Sette anziani su dieci vivono bene la propria età e considerano ancora la vita una fonte di piacere. Ma nel nostro paese si registrano percentuali di felicità più basse rispetto al resto dell’Europa. Infatti la media europea è il 78% e non il 70.

Inoltre, solo il 47% degli anziani italiani si sente realizzato, a confronto con il 68% della media europea. Più di uno su 3 si sente solo almeno una volta al giorno, contro una media del 27%.

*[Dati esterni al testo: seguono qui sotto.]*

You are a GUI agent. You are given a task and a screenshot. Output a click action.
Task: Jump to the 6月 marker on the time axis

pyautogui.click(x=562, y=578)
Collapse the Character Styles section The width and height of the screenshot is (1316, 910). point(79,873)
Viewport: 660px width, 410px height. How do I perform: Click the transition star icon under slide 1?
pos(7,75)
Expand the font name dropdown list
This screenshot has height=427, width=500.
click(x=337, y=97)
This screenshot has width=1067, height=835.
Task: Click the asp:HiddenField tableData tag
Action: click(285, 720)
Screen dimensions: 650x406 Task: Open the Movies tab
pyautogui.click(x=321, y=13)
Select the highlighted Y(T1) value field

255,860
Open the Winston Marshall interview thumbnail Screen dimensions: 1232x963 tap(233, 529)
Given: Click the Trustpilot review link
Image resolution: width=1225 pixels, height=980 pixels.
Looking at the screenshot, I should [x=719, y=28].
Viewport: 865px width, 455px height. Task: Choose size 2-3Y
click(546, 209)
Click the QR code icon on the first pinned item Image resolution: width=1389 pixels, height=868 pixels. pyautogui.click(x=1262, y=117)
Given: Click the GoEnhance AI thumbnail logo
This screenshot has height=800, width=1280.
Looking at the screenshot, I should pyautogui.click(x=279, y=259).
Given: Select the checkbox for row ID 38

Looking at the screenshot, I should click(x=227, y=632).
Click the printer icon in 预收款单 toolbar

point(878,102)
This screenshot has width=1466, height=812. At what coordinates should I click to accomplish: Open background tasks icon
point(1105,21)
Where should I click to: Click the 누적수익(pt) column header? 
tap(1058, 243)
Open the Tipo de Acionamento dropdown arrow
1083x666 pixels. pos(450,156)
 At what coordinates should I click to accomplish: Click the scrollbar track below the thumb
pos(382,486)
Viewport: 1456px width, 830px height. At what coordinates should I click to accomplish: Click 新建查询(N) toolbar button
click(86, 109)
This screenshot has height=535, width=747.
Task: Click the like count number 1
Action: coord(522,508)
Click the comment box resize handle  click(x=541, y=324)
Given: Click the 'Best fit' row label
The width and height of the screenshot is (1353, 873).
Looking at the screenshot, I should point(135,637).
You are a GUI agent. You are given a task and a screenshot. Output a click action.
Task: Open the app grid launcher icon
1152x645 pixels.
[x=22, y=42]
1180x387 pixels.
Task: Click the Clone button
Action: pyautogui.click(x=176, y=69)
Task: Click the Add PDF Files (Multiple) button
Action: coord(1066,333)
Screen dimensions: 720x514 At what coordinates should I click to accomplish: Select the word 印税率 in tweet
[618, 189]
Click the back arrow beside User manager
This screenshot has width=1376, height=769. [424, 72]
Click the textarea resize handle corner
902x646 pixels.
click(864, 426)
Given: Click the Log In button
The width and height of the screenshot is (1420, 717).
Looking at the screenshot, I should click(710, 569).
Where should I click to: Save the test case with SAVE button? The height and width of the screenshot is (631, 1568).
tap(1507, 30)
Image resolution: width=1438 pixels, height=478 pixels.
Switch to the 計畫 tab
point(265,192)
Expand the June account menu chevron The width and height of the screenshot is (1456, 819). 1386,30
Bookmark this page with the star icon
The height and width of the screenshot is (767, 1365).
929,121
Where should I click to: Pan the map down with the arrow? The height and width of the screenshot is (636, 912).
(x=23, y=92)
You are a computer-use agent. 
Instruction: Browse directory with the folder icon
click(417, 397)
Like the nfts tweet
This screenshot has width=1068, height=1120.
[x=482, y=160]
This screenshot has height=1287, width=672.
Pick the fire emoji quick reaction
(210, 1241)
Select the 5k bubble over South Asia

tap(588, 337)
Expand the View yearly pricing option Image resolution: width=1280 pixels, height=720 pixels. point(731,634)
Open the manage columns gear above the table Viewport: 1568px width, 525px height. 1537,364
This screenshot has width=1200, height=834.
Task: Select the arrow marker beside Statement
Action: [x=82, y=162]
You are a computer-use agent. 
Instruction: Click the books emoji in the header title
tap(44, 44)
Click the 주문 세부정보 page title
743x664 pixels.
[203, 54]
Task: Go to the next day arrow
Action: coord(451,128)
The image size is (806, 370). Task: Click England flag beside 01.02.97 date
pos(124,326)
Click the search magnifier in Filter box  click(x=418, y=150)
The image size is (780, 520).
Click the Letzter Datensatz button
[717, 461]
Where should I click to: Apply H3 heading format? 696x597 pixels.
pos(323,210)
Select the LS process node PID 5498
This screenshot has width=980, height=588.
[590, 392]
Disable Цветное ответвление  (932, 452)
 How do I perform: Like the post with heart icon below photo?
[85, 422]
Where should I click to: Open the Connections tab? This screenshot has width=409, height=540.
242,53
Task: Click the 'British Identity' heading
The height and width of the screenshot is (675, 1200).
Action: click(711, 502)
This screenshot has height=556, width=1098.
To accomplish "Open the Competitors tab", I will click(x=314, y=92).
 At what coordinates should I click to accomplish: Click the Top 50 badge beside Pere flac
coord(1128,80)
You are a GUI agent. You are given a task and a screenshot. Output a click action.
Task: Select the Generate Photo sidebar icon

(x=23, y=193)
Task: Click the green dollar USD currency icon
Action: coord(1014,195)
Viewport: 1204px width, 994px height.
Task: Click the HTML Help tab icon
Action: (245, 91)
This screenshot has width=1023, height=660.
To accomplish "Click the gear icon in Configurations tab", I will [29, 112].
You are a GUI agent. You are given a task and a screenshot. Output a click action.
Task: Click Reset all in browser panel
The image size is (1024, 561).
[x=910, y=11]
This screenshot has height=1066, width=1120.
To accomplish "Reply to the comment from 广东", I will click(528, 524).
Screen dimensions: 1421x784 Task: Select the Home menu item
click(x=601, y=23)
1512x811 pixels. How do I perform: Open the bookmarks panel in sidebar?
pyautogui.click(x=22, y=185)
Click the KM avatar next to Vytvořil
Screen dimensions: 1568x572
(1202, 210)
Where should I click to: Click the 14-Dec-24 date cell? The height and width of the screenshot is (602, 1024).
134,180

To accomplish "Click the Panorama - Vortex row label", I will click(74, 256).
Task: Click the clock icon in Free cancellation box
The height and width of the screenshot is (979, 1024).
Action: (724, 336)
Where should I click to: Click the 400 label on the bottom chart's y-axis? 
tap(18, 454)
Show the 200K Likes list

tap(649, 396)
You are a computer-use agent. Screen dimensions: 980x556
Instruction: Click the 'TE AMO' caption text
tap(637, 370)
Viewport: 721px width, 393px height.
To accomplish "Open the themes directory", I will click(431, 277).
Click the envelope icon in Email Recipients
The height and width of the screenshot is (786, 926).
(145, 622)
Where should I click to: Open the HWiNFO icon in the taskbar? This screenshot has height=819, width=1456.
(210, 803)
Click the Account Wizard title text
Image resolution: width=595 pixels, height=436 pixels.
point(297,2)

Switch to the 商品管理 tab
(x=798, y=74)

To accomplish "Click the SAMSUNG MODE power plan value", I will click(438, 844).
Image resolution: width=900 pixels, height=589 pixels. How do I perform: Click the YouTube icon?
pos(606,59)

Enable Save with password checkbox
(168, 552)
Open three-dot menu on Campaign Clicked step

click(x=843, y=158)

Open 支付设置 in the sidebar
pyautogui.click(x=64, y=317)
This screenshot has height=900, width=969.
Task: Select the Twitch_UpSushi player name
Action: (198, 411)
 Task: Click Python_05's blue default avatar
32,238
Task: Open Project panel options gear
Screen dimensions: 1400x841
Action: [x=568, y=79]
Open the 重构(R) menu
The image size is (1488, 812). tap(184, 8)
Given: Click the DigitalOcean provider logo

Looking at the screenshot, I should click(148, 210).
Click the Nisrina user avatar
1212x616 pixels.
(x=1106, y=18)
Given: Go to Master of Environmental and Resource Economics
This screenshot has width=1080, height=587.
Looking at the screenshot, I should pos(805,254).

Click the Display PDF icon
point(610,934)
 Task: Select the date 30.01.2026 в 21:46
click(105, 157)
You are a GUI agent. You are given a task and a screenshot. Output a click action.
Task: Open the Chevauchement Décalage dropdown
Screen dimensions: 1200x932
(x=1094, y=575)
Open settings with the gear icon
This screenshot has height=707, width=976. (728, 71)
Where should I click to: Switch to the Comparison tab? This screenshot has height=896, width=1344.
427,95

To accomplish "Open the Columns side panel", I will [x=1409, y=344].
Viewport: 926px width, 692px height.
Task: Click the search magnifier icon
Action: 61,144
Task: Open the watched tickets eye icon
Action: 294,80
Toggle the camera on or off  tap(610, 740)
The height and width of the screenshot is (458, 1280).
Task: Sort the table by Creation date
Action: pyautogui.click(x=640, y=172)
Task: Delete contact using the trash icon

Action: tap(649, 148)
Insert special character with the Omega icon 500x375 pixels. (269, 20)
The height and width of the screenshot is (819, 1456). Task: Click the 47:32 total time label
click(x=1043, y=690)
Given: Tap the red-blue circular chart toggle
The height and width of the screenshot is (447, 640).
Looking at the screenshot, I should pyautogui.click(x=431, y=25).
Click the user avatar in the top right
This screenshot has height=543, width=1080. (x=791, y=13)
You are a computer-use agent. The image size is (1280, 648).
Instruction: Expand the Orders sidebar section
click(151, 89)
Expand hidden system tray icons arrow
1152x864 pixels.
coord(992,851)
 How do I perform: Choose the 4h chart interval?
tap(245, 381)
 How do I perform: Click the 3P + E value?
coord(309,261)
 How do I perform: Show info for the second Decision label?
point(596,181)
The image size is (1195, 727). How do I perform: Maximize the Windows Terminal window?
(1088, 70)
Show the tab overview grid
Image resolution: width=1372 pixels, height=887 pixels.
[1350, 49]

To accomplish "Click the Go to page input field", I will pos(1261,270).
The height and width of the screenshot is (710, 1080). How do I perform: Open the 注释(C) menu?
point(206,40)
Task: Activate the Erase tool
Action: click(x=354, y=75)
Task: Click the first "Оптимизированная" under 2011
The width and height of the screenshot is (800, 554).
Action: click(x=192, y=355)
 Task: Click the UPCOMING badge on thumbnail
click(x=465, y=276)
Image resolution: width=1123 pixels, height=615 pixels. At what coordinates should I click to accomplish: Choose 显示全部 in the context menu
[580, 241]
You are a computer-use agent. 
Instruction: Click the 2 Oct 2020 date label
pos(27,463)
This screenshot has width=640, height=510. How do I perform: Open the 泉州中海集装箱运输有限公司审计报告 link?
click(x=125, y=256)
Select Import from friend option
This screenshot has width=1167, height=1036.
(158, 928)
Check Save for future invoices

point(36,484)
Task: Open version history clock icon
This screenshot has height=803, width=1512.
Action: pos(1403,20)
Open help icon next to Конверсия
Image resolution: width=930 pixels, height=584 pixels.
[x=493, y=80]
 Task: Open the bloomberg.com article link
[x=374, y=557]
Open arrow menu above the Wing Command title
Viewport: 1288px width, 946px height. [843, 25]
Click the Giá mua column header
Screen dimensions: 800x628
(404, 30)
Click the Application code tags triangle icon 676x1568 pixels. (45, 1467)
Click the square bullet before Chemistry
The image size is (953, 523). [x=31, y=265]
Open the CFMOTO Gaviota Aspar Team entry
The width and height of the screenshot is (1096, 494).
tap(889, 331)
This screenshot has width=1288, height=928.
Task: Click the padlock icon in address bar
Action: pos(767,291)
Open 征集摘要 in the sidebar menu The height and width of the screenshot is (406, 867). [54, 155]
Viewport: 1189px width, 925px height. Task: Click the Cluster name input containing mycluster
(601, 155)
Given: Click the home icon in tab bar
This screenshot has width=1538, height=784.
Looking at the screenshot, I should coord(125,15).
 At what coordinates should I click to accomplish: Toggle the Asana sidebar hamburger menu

"I risultati del sondaggio ci mostrano quanto sia importante il ruolo dei senior italiani nel vissuto familiare e nel tessuto sociale ed economico del nostro Paese - spiega Mariuccia Rossini, presidente del Gruppo Korian in Italia - Tuttavia l'indagine rivela che i senior italiani sono i meno numerosi a sentirsi cittadini di pieno diritto rispetto ai coetanei europei, e questo dato è una spia importante perché evidenzia che ci sono ancora ampie aree di intervento per migliorare la qualità di vita dei nostri over 65, sia con migliori misure di assistenza sia con progetti di coinvolgimento professionale e sociale".

La situazione finanziaria degli anziani del nostro paese registra un miglioramento rispetto al 2014: il 51% riesce a mettere da parte dei soldi (contro la media del 45% rilevata negli altri Paesi); di questi solo il 6% dichiara di accumulare molti soldi, mentre il restante 45% riesce ad accantonare solo cifre esigue.
Il 36% riesce appena ad arrivare alla fine del mese e l'11% vive in parte grazie ai risparmi.